Actué como una madre suspicaz: No sabes nada de él. ¿Por qué tanta prisa? Así me enteré de que Remigio llevaba muchos años viudo y quería rehacer la vida conyugal antes de que fuera demasiado tarde. Ella estaba dispuesta al matrimonio, siempre y cuando yo estuviera de acuerdo. De nuevo se cambiaron los papeles: mi madre actuaba ante mí como si fuera mi hija.

Le contesté que yo sólo deseaba su felicidad, pero que para darle una respuesta al menos tenía que conocer a su pretendiente. Esa palabra –pretendiente– le provocó sonrojo. Su reacción me hizo imaginarla de 15 años, diciendo a sus papás que su novio Juan Antonio, mi padre, iría a pedirles su mano.

III

Fueron dos días muy difíciles. Mi madre me habló de su breve matrimonio con mi padre, de la muerte prematura de él, de su desolación al verse viuda. Su sinceridad me incomodaba. Le aclaré que no era necesario justificarse conmigo, entendía que ella aún era muy joven y con todo el derecho de casarse otra vez.

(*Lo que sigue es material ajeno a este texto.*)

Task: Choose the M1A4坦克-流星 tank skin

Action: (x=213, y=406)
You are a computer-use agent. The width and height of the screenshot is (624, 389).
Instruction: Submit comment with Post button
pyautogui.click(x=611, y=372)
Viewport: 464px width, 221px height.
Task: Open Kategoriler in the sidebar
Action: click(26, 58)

Pero no creas que por eso voy a quererte menos, me dijo. Al abrazarnos sentí que adelantábamos nuestra despedida.

El domingo cocinamos desde temprano. Pusimos un ramito de flores en la mesa. Nos vestimos como si fuéramos a una fiesta. Remigio llegó puntual, oloroso a loción y con una bolsa llena de latas y embutidos. Era su forma de hacerme ver que es un hombre responsable, solvente y de fiar. A la hora de la comida nos habló mucho de su pueblo, de su casa con patio, de su tienda: Se llama La Tirana, pero pienso ponerle La bella Anita. Pronunció el nombre de mi madre con tal intensidad que me sentí incómoda y busqué un pretexto para ir a la cocina.

Mi actitud me recordó las veces en que, cuando yo era jovencita, mi madre hacía lo mismo para dejarme a solas con alguno de mis novios en turno. A los pocos minutos regresaba taconeando con fuerza para anunciarnos su cercanía y evitarnos a todos una escena bochornosa.

Aquel domingo actué en la misma forma. Al volver a la sala noté que Remigio y mi madre suspendían abruptamente su conversación. Si estorbo, me voy, dije con falso buen humor. Remigio se levantó: Al contrario. Eres más que oportuna. Anita y yo estábamos pensando en si te gustaría irte a vivir con nosotros a Los Arrastres. Es un pueblo pequeño, pero muy simpático y mi casa es grande. Sobra espacio.

En ese momento supe que mi madre pensaba dejar el departamento. De haberme enterado antes no habría invertido horas pensando en cómo íbamos a acomodarnos cuando Remigio se instalara con nosotras. De entrada ya no podríamos compartir la única recámara. Ni modo de dormirme en la sala, como si fuera un pariente que llega de visita por sorpresa. Encontré una solución: iba a arreglar el cuarto de servicio para mí. De ese modo mantendría mi independencia y los recién casados la suya.

El recuerdo de mis inútiles preocupaciones me causó risa. Mi madre y Remigio interpretaron mi reacción como una manera de decirles que aceptaba vivir con ellos. Enseguida corregí su error. Me quedaría en nuestro departamento. Además estaba impuesta al ritmo de la ciudad y a trabajar. Remigio me aclaró que por eso no me preocupara: podía ayudarlo en su tienda. Allí, aunque yo no lo creyera, iba a tener más trabajo que en la fábrica, sobre todo los domingos cuando bajan los campesinos de los ranchos para hacer sus compras.

Dijo que esos rancheros resultaban magníficos clientes, lástima que durante su estancia en el pueblo hicieran escándalo y pusieran a todo volumen las sinfonolas de las cantinas. Lo bueno era que después, cuando ellos se iban, el pueblo volvía a quedar tan silencioso que era posible oír hasta el rumor del polvo cuando cae sobre los muebles.

Imaginé a mi madre en cualquier domingo de su nueva vida mirando el pueblo vaciarse hasta quedar tranquilo como un sepulcro y lloré. Lo hice como una mujer que gime por la hija que se va pero oculta su tristeza mintiendo: Sí, lloro por ti, pero ¿no comprendes que es de alegría?